The number of unpaired electrons in the valence shell of the members of oxygen family is ____.

To determine the number of unpaired electrons in the valence shell of the members of the oxygen family (Group 16 elements), we will analyze the electronic configurations of each member.
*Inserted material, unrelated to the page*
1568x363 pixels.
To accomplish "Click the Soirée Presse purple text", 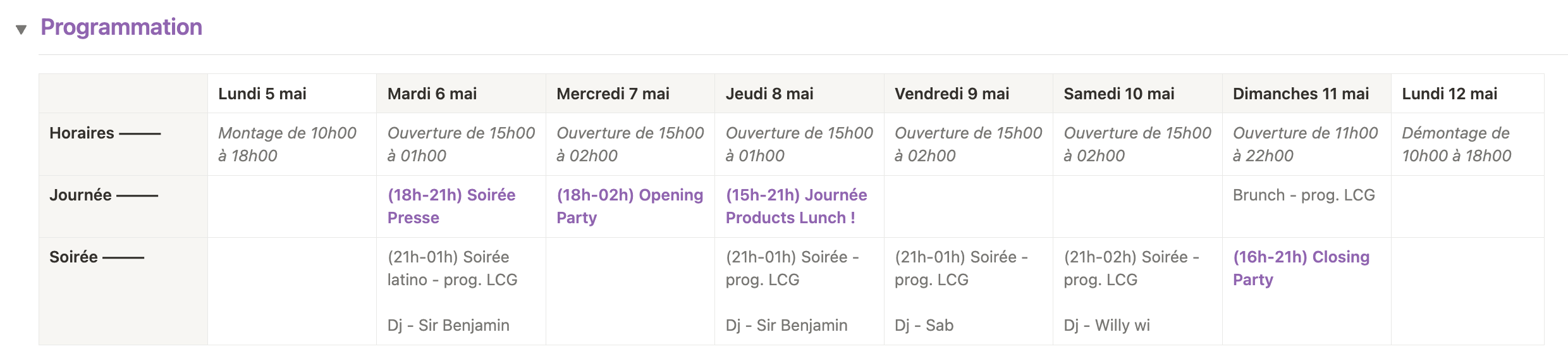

The members of the oxygen family include oxygen (O), sulfur (S), selenium (Se), tellurium (Te), and polonium (Po). ### Step-by-Step Solution: 1. **Identify the Group 16 Elements**: The elements in the oxygen family are: - Oxygen (O) - Sulfur (S) - Selenium (Se) - Tellurium (Te) - Polonium (Po) 2. **Determine the Atomic Numbers**: - Oxygen (O): Atomic number 8 - Sulfur (S): Atomic number 16 - Selenium (Se): Atomic number 34 - Tellurium (Te): Atomic number 52 - Polonium (Po): Atomic number 84 3. **Write the Electron Configurations**: - Oxygen: \(1s^2 2s^2 2p^4\) - Sulfur: \([Ne] 3s^2 3p^4\) - Selenium: \([Ar] 4s^2 4p^4\) - Tellurium: \([Kr] 5s^2 5p^4\) - Polonium: \([Xe] 6s^2 6p^4\) 4. **Identify the Valence Electrons**: The valence shell configuration for all these elements can be summarized as \(ns^2 np^4\). Here, \(n\) represents the principal quantum number for the outermost shell. 5. **Count the Unpaired Electrons**: In the \(np^4\) configuration, we can visualize the distribution of electrons in the p-orbitals: - The p-orbitals can hold a maximum of 6 electrons (3 orbitals: \(p_x\), \(p_y\), \(p_z\)). - For \(np^4\), we can represent the filling as follows: - The first two electrons fill one orbital (let's say \(p_x\)). - The next two electrons will occupy the next two orbitals (\(p_y\) and \(p_z\)). - This results in two unpaired electrons since the last two electrons will occupy separate orbitals. 6. **Conclusion**: Therefore, the number of unpaired electrons in the valence shell of the members of the oxygen family is **2**. ### Final Answer: The number of unpaired electrons in the valence shell of the members of the oxygen family is **2**.